I obviously meant piracy. English is not my native language.
My point is that It makes no sense to pretend not to understand the difference between retro gaming and being able to access current generation games for free. Everyone knows that emulation is not a synonym of piracy. Everyone also knows that being able to access recent and still marketed games for free has absolutely nothing to do with the essential and necessary preservation of video game history.
Whether you find it legitimate just because you feel like it is your choice and everyone is free to do what they want. But we must stop being hypocritical: this is not really about anti-consumer or "anti-freedom" practice. This is about our personal desire. Wanting something is not enough to make that thing automatically ethical and morally right.
Nintendo's poor management of joy-cons is an anti-consumer scandal. Just like the potential loss of games purchased digitally. Protecting your intellectual property, and refusing to allow people to access your work for free (which simply means stealing) is not wrong. The fact that you, personally, buy games does not change the fact that this practice gives the option not to buy the games.
Emulation is legal.

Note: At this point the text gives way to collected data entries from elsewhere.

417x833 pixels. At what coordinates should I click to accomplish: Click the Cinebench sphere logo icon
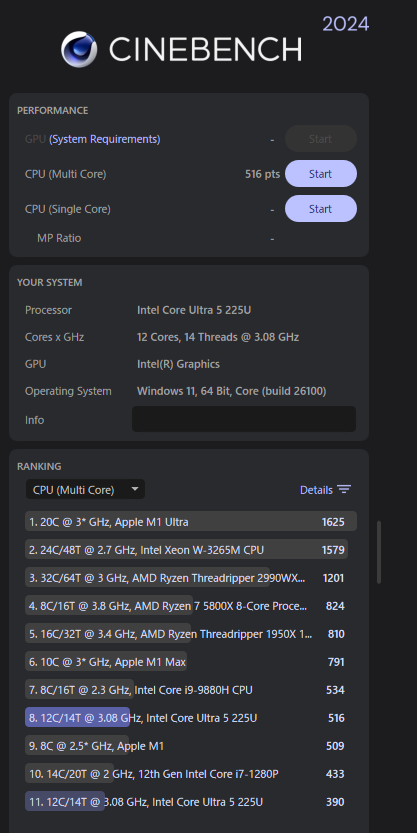79,49
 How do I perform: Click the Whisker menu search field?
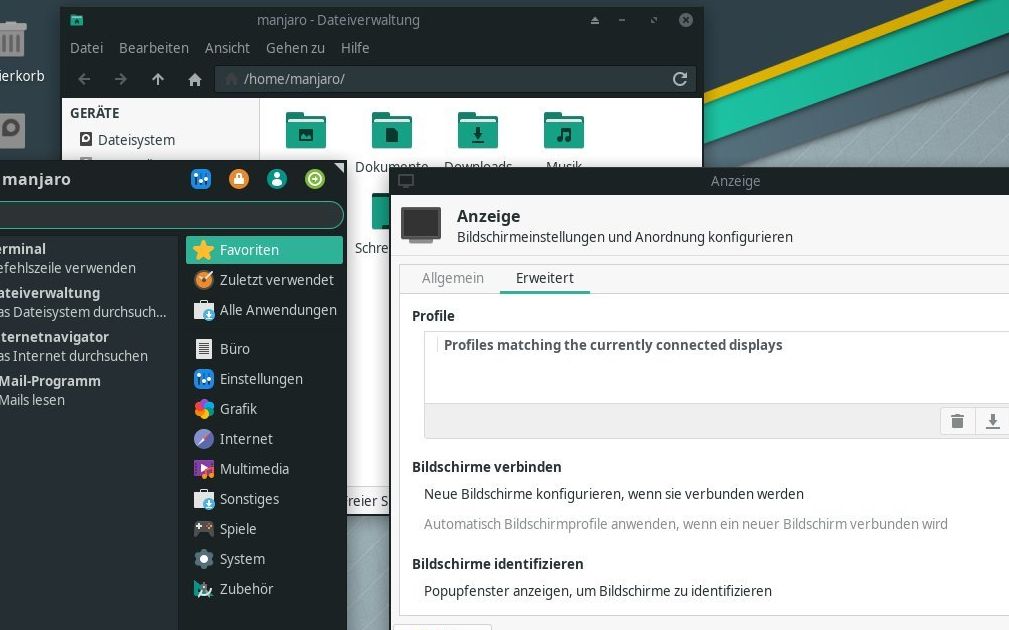click(x=170, y=214)
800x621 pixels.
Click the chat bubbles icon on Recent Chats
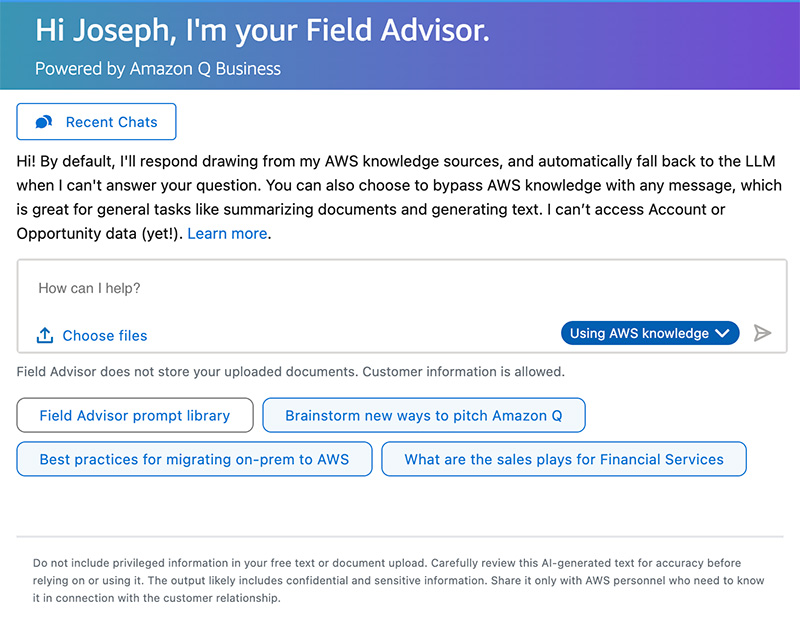click(44, 122)
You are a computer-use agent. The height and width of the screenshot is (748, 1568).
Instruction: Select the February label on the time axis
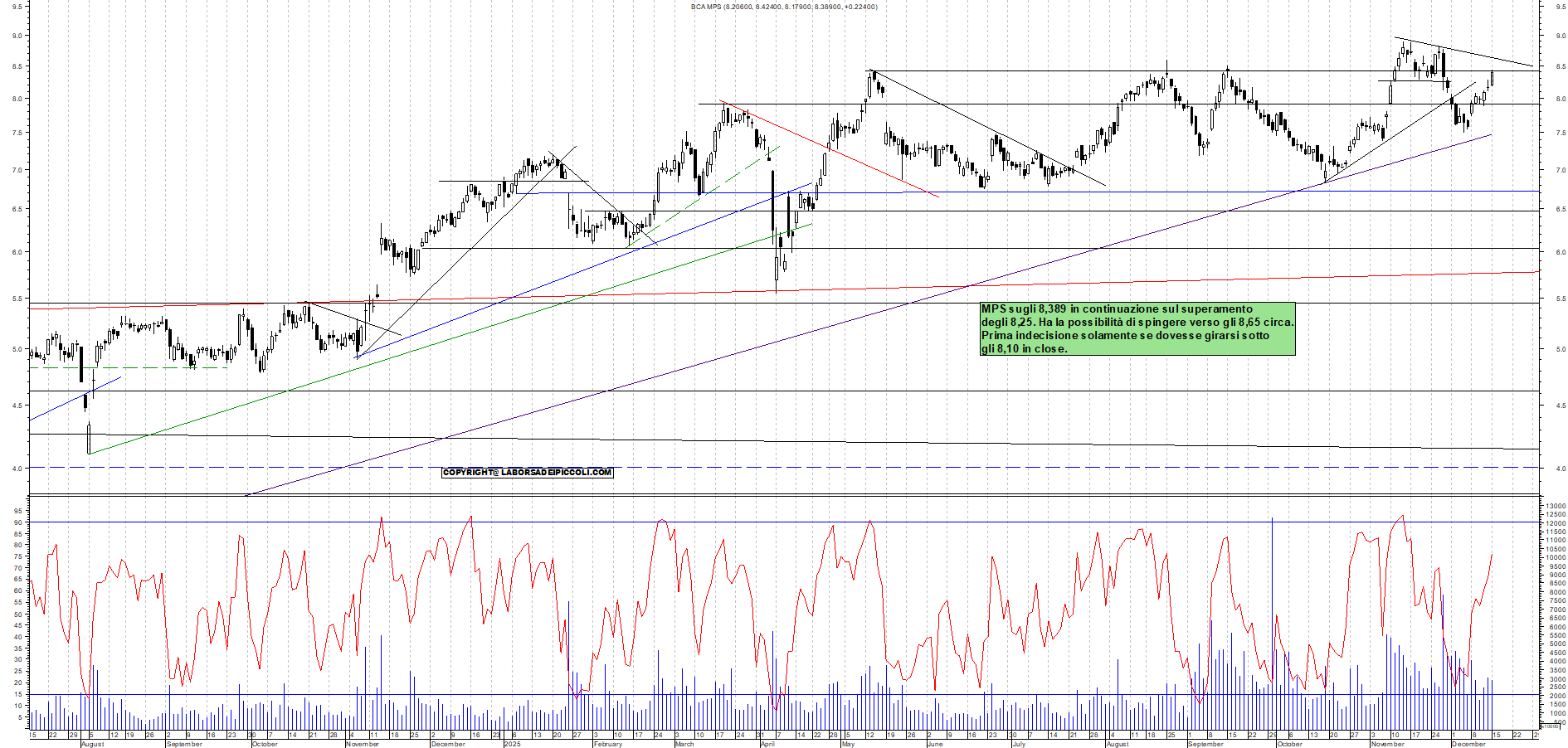tap(607, 744)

It is stealing that is not. Of course, we can pretend we don't understand Nintendo's problem here if you like, but I find that to be a little hypocritical.
Wanting something (a more powerful console, for example) does not give us the moral right to do whatever we want. Anyone who has a job knows that all work has value. It is paradoxical to fight, in a very legitimate way, against poor working conditions in this industry while finding it normal not to value people's work by refusing to pay for it. Because if we're being honest, emulation in general isn't the problem here, and everyone understands that.
Piracy directly correlates with goodness, availability and easiness of legal options.
To legally obtain Switch roms, you need hackable Switch.
It will push people towards piracy, even if they own legit copy (as downloading is still illegal even if you own legit copy).
Obviously it doesn't make it right, but people will continue to do so, as there's practically zero change of getting caught.
I'd imagine in world where Nintendo sold legal roms, there would be much less piracy.
Because people would be willing to pay for legal roms.
Similar to what is happening with streaming (at least in some countries), Netflix all but killed piracy, since pirates lost advantage of being available and not tied to TV schedule. (And potentially 1-2 year delay if you didn't live in US).
and now with price increases and content being split between dozens of services, piracy is on rise again.